● What to produce: Gather the lines below that include the string "Edit", copying each in full.

++++++++

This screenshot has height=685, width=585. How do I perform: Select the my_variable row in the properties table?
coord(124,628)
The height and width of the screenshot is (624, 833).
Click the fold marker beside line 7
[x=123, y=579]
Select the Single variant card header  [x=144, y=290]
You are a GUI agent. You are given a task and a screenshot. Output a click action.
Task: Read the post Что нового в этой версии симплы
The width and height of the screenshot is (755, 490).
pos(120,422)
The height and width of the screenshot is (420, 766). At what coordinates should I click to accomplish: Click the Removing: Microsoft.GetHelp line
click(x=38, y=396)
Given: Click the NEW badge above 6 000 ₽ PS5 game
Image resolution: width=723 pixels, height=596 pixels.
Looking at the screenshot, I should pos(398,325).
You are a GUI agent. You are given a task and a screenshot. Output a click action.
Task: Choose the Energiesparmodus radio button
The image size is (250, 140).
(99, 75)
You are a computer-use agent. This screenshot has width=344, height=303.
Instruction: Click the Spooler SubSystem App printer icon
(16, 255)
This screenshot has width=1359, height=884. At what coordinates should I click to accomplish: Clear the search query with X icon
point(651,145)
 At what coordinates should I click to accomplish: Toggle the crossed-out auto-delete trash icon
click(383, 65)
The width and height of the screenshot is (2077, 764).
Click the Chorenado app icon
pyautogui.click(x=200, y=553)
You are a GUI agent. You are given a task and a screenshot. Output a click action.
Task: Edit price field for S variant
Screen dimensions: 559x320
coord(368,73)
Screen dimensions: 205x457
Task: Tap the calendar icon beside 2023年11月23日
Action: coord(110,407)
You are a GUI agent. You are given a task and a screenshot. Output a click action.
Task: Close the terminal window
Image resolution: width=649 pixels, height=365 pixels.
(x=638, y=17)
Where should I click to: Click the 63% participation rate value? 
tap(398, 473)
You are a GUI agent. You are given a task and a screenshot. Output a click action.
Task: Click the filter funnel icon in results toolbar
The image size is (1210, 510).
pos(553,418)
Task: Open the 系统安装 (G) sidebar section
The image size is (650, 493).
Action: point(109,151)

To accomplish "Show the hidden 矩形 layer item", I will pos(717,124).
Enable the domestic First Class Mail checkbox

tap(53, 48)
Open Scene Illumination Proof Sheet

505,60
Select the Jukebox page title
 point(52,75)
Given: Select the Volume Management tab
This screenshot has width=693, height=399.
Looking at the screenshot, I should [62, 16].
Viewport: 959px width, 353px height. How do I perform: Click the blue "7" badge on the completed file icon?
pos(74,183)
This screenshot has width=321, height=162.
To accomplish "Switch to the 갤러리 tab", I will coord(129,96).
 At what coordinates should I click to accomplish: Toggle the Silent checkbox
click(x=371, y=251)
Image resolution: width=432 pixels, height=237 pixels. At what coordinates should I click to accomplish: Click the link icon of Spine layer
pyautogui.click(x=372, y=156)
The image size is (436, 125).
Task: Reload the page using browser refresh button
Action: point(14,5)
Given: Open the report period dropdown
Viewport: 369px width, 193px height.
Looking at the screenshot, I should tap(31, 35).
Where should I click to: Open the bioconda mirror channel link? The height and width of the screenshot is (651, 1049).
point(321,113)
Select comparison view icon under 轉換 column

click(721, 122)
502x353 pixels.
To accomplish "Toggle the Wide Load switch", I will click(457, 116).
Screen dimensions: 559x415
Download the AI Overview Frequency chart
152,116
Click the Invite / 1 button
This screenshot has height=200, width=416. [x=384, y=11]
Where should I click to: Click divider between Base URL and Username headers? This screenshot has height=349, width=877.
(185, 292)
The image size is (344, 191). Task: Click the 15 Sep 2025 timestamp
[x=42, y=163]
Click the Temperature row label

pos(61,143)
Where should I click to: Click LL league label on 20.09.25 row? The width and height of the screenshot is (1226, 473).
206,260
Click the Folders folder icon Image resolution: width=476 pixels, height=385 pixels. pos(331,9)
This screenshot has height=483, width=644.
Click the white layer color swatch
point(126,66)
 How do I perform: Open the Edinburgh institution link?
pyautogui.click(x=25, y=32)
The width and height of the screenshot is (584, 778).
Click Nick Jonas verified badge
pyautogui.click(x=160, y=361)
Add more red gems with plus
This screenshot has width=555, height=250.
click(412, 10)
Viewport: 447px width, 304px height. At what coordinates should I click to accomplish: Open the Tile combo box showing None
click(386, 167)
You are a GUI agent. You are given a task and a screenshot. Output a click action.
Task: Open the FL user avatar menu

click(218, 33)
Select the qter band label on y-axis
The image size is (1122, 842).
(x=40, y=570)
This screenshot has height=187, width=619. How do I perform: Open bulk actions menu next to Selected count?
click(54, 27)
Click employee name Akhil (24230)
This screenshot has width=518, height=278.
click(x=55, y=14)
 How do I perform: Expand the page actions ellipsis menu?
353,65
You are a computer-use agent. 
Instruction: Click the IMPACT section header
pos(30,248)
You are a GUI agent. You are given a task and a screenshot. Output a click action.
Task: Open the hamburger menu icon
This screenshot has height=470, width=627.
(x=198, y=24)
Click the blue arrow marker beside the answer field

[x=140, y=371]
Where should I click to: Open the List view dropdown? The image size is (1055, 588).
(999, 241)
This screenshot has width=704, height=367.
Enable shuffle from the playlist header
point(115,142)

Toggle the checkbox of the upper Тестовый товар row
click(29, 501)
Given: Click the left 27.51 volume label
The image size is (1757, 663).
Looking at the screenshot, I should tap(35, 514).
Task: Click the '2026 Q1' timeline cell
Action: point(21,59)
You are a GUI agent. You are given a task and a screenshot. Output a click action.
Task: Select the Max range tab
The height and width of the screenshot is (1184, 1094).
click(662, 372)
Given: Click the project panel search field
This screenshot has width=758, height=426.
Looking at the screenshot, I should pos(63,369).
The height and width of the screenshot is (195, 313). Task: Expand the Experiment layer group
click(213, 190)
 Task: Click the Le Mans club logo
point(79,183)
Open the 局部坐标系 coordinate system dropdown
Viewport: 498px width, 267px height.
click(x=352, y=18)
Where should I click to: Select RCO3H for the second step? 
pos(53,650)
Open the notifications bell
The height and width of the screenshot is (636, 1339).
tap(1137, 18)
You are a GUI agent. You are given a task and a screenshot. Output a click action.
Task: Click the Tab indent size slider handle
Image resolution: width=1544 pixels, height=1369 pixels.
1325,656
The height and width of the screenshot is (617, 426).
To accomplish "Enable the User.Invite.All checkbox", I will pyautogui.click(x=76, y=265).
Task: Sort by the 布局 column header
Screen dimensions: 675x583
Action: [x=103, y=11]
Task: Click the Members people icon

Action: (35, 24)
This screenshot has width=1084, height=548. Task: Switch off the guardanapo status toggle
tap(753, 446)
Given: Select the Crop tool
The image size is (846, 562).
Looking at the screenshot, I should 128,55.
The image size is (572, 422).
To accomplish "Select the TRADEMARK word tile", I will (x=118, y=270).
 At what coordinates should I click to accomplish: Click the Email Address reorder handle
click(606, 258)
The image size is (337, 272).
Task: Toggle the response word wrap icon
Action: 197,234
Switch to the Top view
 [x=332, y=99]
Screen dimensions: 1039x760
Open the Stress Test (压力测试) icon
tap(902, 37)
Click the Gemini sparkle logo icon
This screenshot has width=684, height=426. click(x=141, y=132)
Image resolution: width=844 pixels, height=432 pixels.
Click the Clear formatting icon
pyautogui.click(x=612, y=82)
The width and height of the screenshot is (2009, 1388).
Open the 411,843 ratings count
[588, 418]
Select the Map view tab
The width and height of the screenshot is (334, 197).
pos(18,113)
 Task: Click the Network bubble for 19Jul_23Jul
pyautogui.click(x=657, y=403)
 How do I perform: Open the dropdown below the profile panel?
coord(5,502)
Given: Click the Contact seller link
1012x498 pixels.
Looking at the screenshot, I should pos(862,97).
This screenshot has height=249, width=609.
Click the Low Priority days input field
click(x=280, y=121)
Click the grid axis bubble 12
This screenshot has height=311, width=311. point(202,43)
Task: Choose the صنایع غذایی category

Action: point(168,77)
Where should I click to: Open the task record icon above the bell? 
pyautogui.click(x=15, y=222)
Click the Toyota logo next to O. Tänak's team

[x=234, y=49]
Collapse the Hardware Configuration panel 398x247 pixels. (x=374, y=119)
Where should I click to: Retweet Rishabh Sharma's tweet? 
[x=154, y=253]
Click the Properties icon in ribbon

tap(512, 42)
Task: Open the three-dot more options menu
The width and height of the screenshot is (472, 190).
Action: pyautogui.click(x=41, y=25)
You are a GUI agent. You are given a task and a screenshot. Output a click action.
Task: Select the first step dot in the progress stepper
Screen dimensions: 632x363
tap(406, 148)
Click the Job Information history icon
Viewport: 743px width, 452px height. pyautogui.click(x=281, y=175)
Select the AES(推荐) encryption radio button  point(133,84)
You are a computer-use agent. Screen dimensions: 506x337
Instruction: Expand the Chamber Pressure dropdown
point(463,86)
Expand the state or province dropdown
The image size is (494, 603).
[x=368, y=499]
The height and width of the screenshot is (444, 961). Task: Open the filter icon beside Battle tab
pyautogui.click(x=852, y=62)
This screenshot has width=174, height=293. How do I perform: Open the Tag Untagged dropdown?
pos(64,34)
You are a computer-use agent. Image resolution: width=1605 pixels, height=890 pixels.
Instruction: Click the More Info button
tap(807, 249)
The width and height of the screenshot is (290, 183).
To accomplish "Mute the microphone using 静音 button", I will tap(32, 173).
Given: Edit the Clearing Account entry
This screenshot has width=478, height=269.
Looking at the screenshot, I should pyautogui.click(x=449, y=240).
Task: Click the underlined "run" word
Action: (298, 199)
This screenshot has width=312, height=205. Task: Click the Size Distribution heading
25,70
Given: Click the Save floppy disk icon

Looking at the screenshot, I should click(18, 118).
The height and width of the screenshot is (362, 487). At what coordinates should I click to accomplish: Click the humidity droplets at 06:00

++++++++

● Answer:
Task: Edit price field for S variant
Given: Edit the Clearing Account entry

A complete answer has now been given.